» **Instructions for the task**
From the line with "Nhà cho thuê Dĩ An - Bình Dương (677, 1529)" through the final line below, restate each line word for word and return nothing else.

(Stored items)
=== Section Start ===

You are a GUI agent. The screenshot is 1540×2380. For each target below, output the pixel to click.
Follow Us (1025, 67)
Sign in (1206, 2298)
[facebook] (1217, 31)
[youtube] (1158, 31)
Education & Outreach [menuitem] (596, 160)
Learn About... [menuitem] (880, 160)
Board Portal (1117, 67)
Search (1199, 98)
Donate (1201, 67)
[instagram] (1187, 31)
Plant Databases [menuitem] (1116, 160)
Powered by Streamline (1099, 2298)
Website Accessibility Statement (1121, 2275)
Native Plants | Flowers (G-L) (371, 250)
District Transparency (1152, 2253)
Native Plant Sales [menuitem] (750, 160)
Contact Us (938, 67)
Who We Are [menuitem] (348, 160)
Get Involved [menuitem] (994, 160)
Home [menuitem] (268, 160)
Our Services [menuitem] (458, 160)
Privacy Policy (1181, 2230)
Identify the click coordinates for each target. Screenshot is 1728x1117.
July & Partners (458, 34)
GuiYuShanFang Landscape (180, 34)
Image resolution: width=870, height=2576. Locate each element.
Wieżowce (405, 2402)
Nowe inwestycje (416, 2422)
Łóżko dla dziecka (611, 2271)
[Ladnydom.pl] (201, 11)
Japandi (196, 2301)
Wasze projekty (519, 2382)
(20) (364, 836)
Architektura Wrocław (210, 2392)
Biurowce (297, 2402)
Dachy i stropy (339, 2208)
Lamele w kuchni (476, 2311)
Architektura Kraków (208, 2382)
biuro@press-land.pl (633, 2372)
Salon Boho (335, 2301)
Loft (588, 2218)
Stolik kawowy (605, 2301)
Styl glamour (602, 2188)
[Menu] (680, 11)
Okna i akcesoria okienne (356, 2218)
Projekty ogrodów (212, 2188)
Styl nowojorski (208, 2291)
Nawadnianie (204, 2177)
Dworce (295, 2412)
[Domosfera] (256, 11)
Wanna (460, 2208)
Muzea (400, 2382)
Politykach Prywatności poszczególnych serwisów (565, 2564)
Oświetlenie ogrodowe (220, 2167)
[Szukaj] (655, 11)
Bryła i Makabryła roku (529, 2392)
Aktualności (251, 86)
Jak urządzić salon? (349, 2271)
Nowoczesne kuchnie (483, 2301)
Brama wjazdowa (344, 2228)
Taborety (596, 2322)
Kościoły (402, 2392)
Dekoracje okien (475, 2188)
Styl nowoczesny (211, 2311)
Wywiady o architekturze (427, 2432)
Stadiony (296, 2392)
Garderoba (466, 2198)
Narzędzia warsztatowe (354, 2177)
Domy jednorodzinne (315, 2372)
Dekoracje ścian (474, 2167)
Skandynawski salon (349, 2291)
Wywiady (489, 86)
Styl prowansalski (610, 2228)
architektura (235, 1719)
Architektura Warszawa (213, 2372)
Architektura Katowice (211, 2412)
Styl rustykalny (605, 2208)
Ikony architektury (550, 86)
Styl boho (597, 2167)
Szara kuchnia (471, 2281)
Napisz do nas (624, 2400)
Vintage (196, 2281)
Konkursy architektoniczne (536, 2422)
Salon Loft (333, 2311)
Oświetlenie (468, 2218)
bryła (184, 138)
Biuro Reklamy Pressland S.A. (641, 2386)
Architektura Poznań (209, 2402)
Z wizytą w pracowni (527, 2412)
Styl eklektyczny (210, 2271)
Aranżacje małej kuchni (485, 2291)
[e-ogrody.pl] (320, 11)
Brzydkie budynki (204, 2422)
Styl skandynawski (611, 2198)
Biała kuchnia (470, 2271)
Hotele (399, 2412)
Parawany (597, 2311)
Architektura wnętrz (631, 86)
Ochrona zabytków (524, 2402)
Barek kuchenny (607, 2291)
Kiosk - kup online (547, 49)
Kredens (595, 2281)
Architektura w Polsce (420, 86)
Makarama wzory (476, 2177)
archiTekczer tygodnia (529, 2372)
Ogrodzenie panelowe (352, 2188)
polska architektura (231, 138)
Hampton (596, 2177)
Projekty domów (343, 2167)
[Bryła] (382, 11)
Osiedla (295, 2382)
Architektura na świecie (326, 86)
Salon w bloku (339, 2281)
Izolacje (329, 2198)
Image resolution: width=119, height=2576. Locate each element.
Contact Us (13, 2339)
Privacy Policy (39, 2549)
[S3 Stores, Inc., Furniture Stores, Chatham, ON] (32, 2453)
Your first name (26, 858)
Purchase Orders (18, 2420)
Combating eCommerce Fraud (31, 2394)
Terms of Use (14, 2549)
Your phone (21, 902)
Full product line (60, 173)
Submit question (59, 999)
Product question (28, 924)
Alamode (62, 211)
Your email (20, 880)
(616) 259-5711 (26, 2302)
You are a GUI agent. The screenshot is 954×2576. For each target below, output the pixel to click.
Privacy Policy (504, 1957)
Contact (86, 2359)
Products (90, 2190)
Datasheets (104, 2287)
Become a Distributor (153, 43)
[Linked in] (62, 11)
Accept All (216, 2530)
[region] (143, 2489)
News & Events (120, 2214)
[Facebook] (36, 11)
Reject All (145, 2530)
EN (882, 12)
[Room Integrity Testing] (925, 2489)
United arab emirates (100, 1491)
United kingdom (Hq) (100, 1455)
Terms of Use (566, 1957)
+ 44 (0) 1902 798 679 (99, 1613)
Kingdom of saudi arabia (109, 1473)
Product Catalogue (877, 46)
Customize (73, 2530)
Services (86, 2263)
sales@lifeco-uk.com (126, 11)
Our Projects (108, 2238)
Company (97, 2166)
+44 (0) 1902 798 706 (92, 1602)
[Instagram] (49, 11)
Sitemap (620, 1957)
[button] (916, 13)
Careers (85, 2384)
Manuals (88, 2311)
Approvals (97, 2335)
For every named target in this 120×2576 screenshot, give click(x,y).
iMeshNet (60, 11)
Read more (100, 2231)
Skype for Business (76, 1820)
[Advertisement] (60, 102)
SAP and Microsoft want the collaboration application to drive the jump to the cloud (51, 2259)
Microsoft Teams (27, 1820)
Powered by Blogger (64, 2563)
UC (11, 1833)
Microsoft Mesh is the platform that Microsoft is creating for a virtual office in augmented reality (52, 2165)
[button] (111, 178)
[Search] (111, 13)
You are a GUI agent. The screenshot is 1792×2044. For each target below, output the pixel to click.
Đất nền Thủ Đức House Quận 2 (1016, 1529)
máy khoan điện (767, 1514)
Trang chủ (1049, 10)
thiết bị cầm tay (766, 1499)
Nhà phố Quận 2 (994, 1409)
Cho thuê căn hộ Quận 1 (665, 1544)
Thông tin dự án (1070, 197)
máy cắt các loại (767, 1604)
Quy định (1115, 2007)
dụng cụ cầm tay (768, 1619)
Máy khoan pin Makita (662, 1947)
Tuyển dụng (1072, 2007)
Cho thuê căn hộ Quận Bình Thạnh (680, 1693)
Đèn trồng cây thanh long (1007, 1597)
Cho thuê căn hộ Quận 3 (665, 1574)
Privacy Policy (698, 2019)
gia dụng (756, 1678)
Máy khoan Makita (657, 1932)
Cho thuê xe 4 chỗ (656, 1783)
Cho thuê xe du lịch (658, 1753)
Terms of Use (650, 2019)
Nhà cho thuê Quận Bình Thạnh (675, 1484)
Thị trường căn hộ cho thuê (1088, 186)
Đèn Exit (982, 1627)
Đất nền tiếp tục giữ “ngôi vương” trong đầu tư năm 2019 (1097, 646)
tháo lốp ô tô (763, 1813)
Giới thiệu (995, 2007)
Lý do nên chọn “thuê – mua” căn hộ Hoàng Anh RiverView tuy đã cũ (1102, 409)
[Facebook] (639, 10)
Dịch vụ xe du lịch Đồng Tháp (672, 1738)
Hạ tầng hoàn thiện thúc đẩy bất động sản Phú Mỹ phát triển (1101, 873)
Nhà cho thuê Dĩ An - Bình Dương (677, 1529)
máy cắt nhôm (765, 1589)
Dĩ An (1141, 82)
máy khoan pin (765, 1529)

=== Section End ===

» **Finished exercise**
Nhà cho thuê Dĩ An - Bình Dương (677, 1529)
máy cắt nhôm (765, 1589)
Dĩ An (1141, 82)
máy khoan pin (765, 1529)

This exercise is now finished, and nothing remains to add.